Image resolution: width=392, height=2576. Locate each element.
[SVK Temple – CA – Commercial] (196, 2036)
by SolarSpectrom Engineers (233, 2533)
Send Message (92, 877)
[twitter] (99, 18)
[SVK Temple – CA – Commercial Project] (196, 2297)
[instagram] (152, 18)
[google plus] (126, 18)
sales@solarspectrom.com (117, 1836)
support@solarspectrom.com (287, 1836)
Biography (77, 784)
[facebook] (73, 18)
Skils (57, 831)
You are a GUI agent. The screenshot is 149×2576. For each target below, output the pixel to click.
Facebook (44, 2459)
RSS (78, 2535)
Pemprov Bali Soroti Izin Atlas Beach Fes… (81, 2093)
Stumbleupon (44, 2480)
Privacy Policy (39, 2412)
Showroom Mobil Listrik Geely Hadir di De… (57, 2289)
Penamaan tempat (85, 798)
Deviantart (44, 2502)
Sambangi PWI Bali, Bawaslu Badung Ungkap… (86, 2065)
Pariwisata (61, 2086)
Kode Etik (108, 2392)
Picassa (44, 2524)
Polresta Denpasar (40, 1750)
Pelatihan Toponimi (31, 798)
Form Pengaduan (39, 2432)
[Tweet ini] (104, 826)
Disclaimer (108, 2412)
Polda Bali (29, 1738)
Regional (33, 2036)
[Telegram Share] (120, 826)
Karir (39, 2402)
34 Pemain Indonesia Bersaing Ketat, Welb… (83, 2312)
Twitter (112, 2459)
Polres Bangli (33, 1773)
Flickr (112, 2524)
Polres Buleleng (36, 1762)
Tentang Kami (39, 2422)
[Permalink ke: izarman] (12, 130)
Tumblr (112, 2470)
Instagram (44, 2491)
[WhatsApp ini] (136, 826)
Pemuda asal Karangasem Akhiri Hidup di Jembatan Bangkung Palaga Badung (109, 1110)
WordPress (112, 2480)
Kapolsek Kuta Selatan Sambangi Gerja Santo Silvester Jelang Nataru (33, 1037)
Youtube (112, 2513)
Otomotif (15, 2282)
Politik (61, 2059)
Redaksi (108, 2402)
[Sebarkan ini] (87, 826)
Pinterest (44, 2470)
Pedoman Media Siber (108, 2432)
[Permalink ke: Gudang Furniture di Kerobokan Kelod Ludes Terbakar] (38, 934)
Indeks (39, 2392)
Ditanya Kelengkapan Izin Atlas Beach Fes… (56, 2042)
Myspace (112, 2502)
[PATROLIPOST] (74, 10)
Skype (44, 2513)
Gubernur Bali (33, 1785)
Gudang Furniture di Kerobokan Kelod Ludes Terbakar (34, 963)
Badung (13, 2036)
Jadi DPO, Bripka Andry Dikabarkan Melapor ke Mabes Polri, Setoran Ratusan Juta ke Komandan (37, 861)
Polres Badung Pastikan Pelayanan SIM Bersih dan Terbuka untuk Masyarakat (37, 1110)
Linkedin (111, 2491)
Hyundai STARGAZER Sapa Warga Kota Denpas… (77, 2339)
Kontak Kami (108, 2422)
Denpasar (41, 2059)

+ + + + +

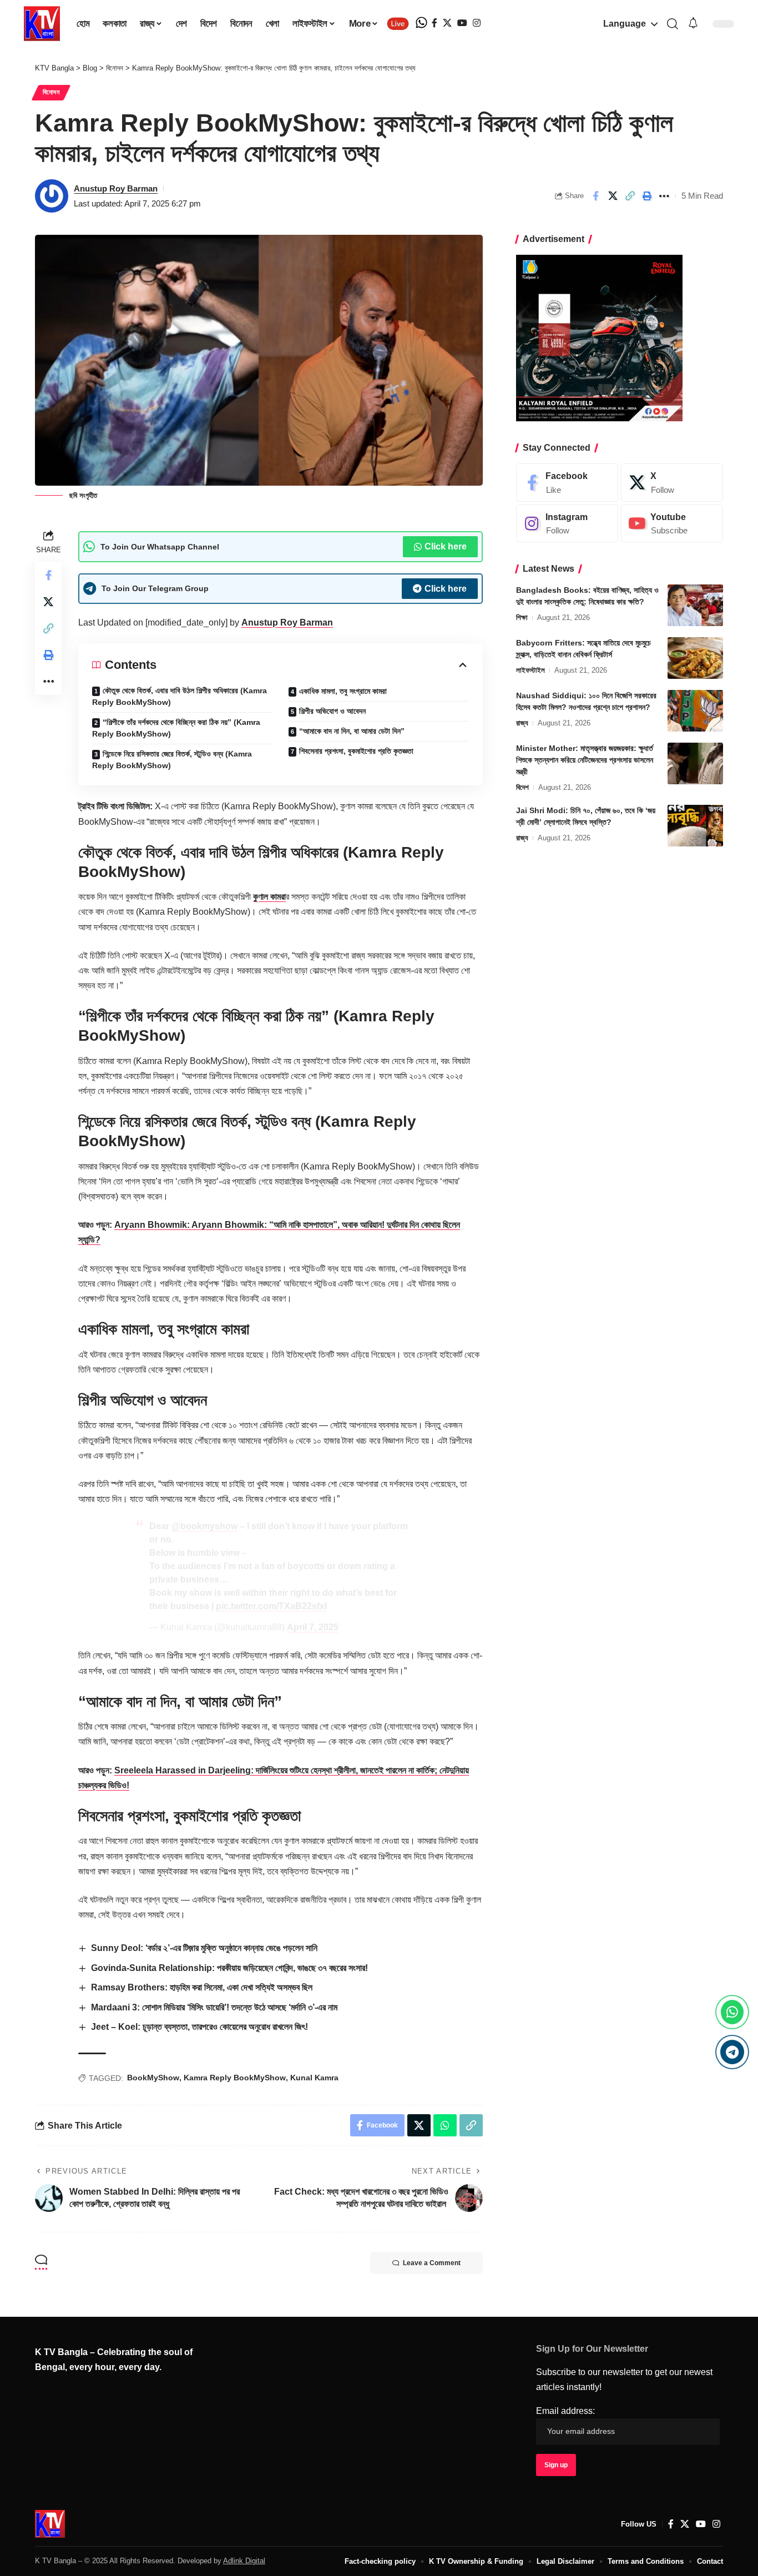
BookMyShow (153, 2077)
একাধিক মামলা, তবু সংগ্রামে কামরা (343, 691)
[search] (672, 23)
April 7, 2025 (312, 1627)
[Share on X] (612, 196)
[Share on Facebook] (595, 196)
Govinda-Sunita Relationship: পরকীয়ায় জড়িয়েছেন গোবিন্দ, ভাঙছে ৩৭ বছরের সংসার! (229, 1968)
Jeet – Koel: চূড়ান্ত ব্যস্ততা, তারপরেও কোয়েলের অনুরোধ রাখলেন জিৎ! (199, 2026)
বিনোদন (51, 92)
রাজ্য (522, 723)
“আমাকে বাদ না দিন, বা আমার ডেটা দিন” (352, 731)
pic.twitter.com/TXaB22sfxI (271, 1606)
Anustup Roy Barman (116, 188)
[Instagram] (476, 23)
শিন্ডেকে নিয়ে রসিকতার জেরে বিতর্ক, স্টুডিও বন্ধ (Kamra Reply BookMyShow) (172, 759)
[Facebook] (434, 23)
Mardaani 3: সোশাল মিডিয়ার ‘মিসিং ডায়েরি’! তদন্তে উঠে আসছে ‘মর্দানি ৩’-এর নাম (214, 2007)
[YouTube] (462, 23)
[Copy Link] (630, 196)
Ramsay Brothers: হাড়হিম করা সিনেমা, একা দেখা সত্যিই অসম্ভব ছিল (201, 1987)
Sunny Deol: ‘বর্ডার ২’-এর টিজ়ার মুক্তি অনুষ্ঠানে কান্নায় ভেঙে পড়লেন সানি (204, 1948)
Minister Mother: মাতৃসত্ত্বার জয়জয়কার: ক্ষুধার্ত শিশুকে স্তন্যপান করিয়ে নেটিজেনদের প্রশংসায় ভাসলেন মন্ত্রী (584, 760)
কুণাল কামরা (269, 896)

+ + + + +

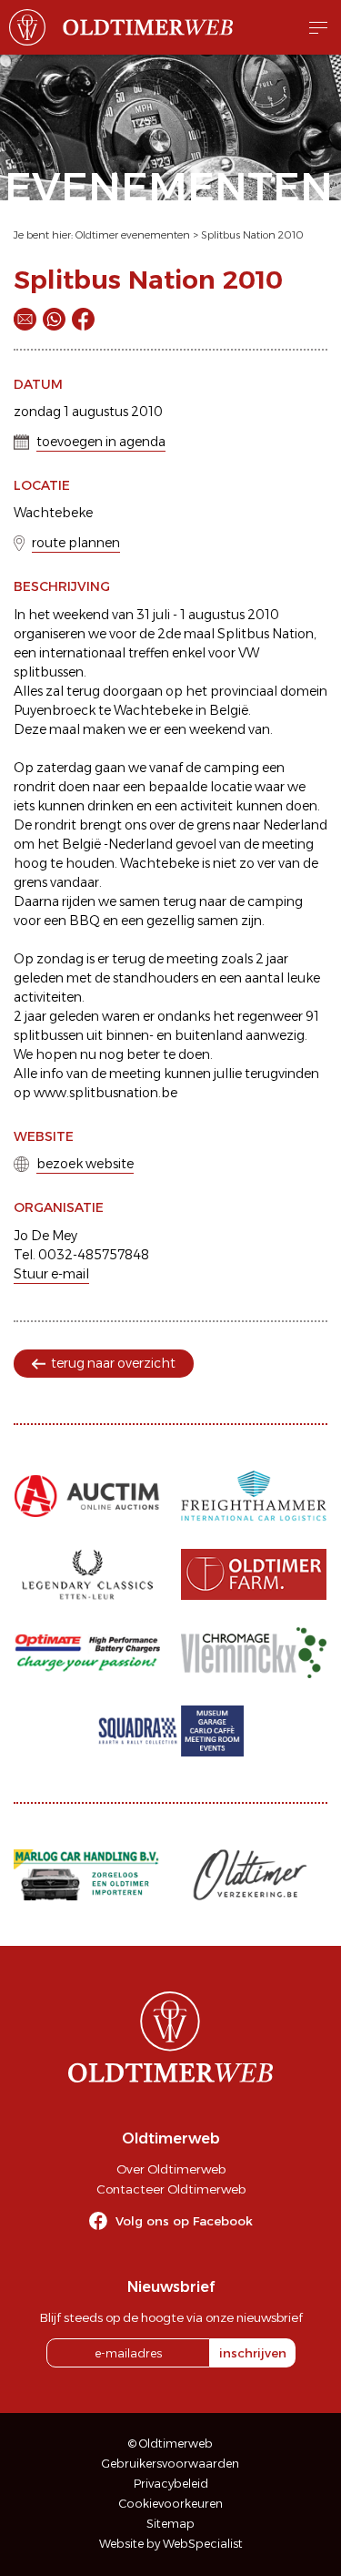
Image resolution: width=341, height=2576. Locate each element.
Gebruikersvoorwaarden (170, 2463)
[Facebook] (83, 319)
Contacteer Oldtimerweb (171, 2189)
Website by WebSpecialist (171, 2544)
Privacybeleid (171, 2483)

+ + + + +

▶ [EXERCISE DIRECTIONS]:
As the answer, set down only the lines from the data above between the one holding "Image resolution: width=392, height=2576." and the one holding "[instagram] (152, 18)", inclusive, exactly as they read.

▶ [ANSWER FOR THE TASK]:
Image resolution: width=392, height=2576. Locate each element.
[SVK Temple – CA – Commercial] (196, 2036)
by SolarSpectrom Engineers (233, 2533)
Send Message (92, 877)
[twitter] (99, 18)
[SVK Temple – CA – Commercial Project] (196, 2297)
[instagram] (152, 18)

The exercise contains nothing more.